Es liegt in der Geschichte der deutschen Nation begründet, daß sich diese in ihrer nationalen Identität unsicher und schuldbeladen fühlt. Während Hitler das Nationale ins Krankhafte übersteigert und mit Todessehnsucht verbunden hatte, wird aus Schuldgefühlen heraus, ihm gefolgt zu sein, die nationale Identität von den meisten Deutschen als belastet erlebt. Das Nationale ist mit Scham verbunden, Zerstörung und Krieg, Selbstherrlichkeit, Überheblichkeit und Rassenwahn. Wie wenig selbstbewußt die Bundesdeutschen sind, zeigen die Hinnahme des Euros und der Umgang mit den Nationalfarben, die andere Länder viel freudiger und selbstbewußter zeigen. Die "Rechtschreibreform" ist eine gravierende Folge des gestörten Selbstwertgefühls vieler Deutscher, die nunmehr ihrer sprachlichen Identität beraubt werden. Sie verlieren ein wesent-liches Bindeglied ihrer Nationalität, nämlich die sprachliche Einheit.

Scham- und Schuldgefühle

Daß der Protest nicht lauter ist, hat auch mit Schuldgefühlen und Scham zu tun. Diese verhin-dern, daß sich die Menschen des weitreichenden Eingriffs in ihre Identität bewußt werden. Über Identitätsprobleme nachzudenken, sich mit ihnen auseinanderzusetzen, zu sich selbst zu finden, geht mit Abwehrmechanismen wie Verleugnung oder Verdrängung einher.
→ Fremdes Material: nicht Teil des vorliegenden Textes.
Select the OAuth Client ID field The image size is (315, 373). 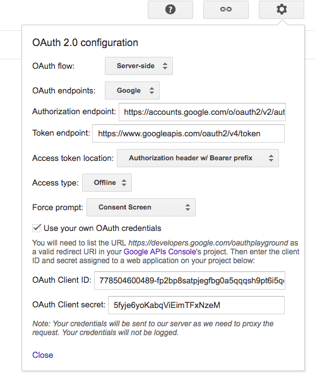[x=189, y=281]
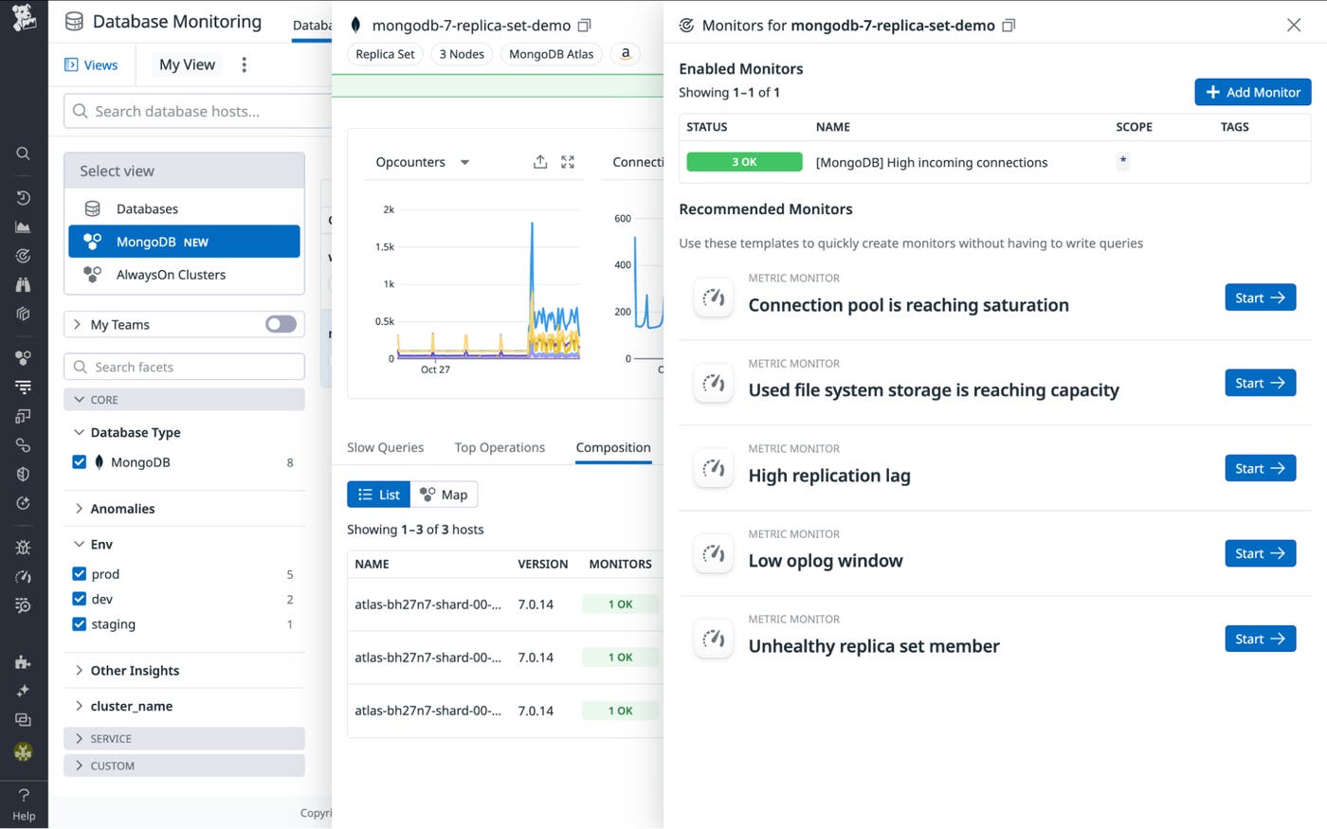Click the Datadog logo at top left
Image resolution: width=1327 pixels, height=829 pixels.
(x=24, y=17)
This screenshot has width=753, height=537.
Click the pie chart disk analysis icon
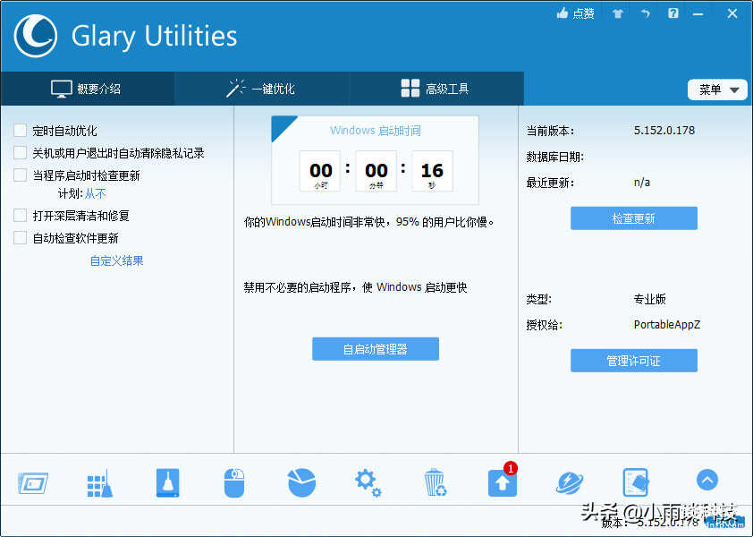[x=301, y=482]
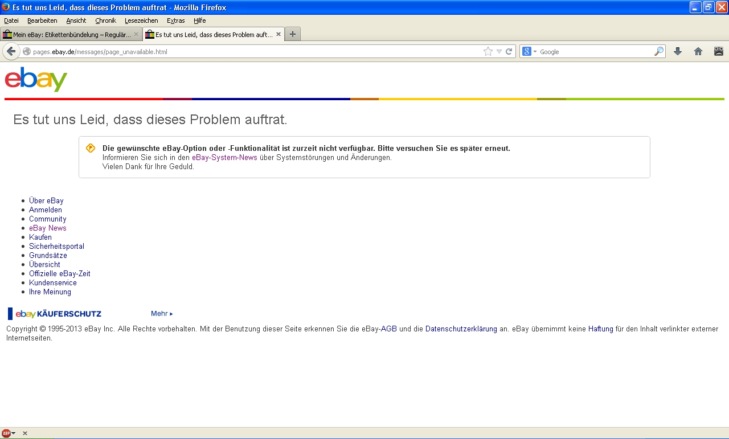Click the magnifier search icon
This screenshot has width=729, height=439.
click(659, 51)
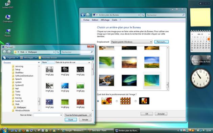Click the Ouvrir button
Image resolution: width=213 pixels, height=133 pixels.
(71, 120)
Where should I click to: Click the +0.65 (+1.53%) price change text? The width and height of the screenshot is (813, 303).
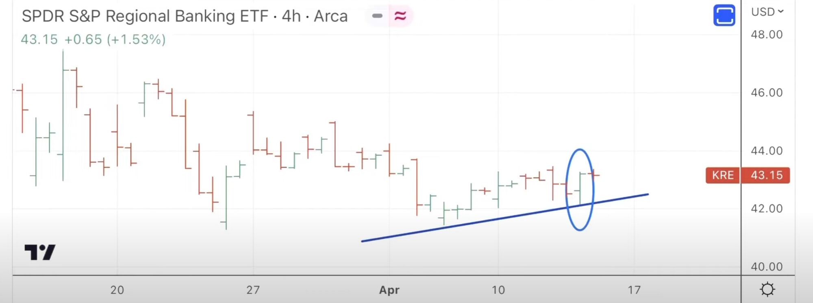pyautogui.click(x=115, y=39)
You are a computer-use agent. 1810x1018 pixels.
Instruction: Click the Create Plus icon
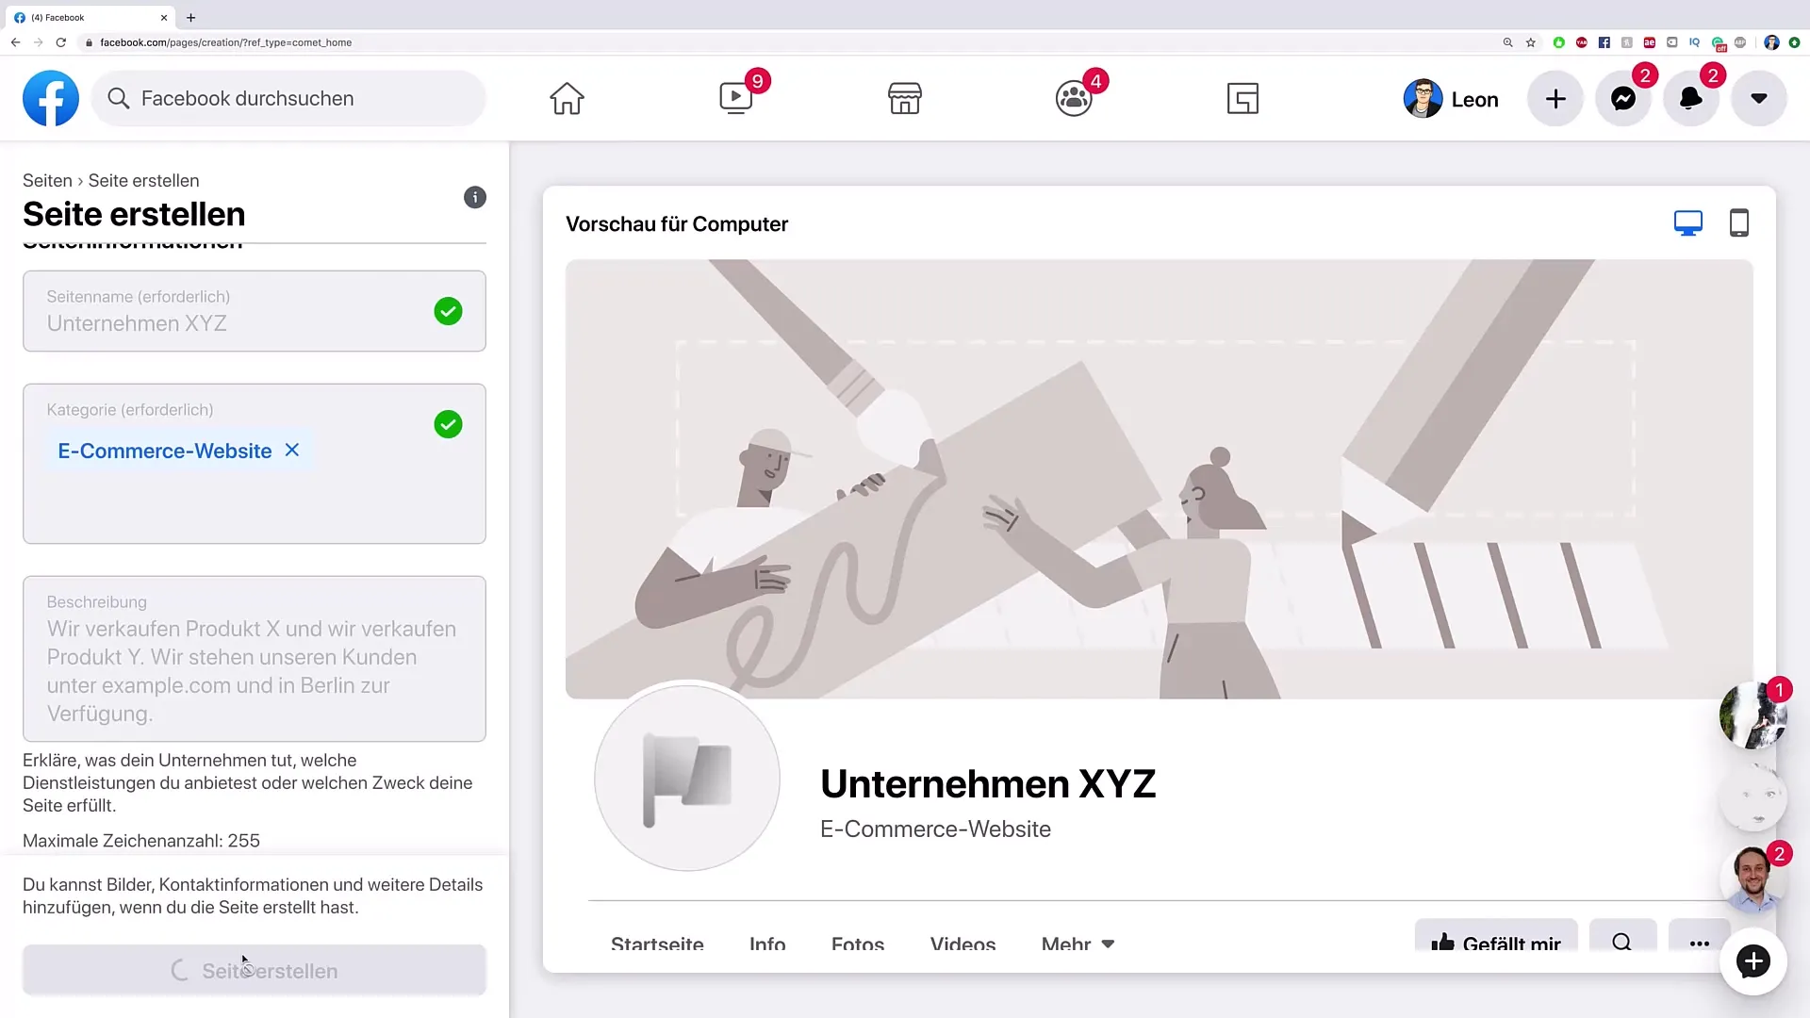[x=1555, y=98]
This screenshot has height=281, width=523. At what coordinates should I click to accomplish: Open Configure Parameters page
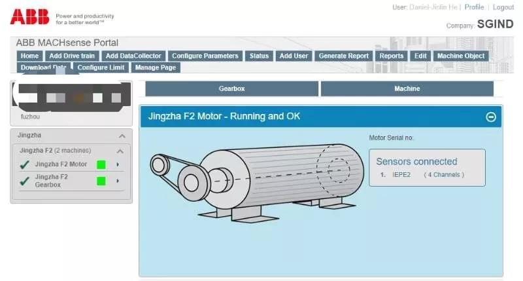(x=205, y=56)
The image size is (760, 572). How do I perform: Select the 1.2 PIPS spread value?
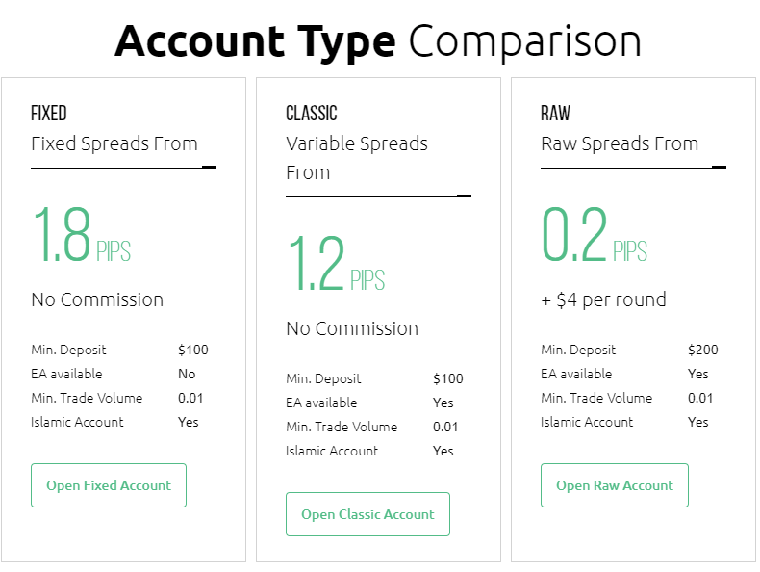[336, 264]
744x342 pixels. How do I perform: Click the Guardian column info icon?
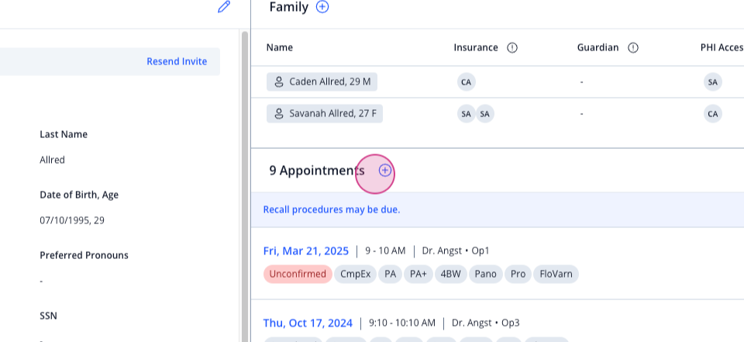tap(633, 47)
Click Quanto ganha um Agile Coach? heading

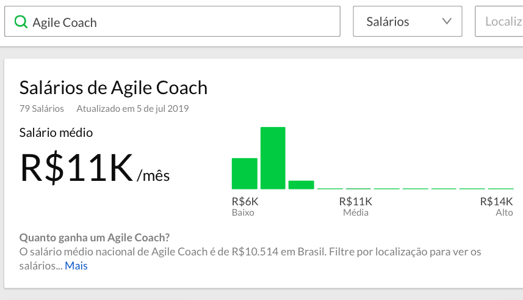click(x=95, y=238)
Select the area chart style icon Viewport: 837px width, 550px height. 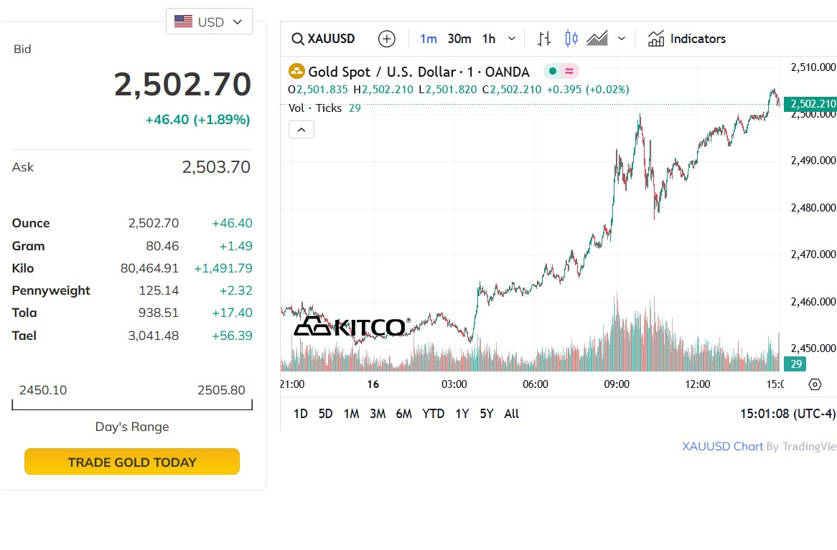click(x=597, y=39)
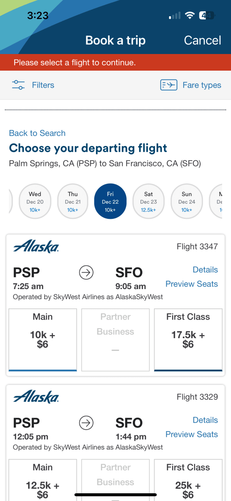Tap the battery indicator in status bar

207,15
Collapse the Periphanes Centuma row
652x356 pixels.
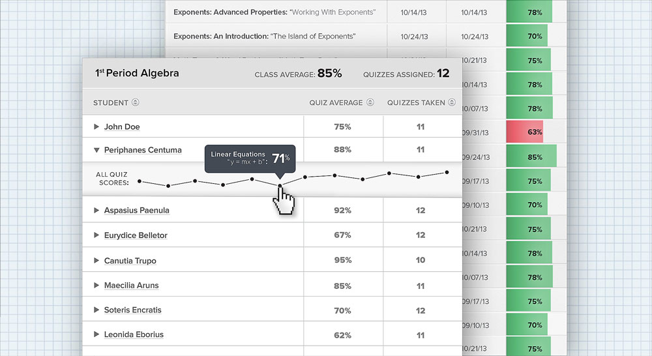96,150
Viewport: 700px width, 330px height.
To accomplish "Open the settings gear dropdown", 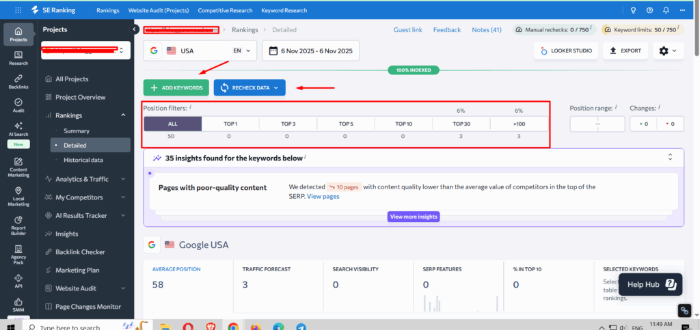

Man weicht den Schikanen der Kultusbürokratie oder der Vorgesetzten aus, indem man gegen den eigenen Willen eine ungeliebte Schreibweise anwendet, anstatt zur bewährten zu stehen.

Motive der Sprachverwirrer

Anpassungswillige und übereilfertige Bürger führen das Regelwerk aus, ihre gewachsene Sprachidentität verleugnend. Einige mögen es schick finden, ein neues Sprachkleid vorzuzeigen. Erwachsene, die früher Schwierigkeiten mit der Rechtschreibung hatten, sind nach meiner Erfahrung nicht selten Anhänger der neuen Schreibweise. Sie glauben, hier Vereinfachungen vorzufinden und sich weniger mit der deutschen Rechtschreibung herumplagen zu müssen. Jetzt endlich spüren sie Genugtuung über in der Schulzeit erlittene Schmach, indem sie heute, allmächtiger als die Lehrer damals, in die Sprache aller Deutschen eingreifen. Andere fühlen sich von dem niedrigen Rechtschreibniveau an den Schulen motiviert, die Schreibregeln an Faule oder Fernseh- und Computergeschädigte anzugleichen.

Einer Schreibschwäche mit Regelveränderungen zu begegnen, ist der eigentliche Trugschluß der Reformer. Schopenhauer würde sie Sprachverwirrer nennen: "Denn darüber täusche man sich nicht, daß zu allen Zeiten, auf dem ganzen Erdenrunde und in allen Verhältnissen eine von der Natur selbst angezettelte Verschwörung aller mittelmäßigen, schlechten und dummen Köpfe gegen Geist und Verstand existiert"( Schopenhauer, A.: Kopfverderber. Über die Universitäts-Philosophie und ihre Professoren. Hrsg.: Böhmer, O. A., Insel Verlag, Frankfurt a. M. (1982) ).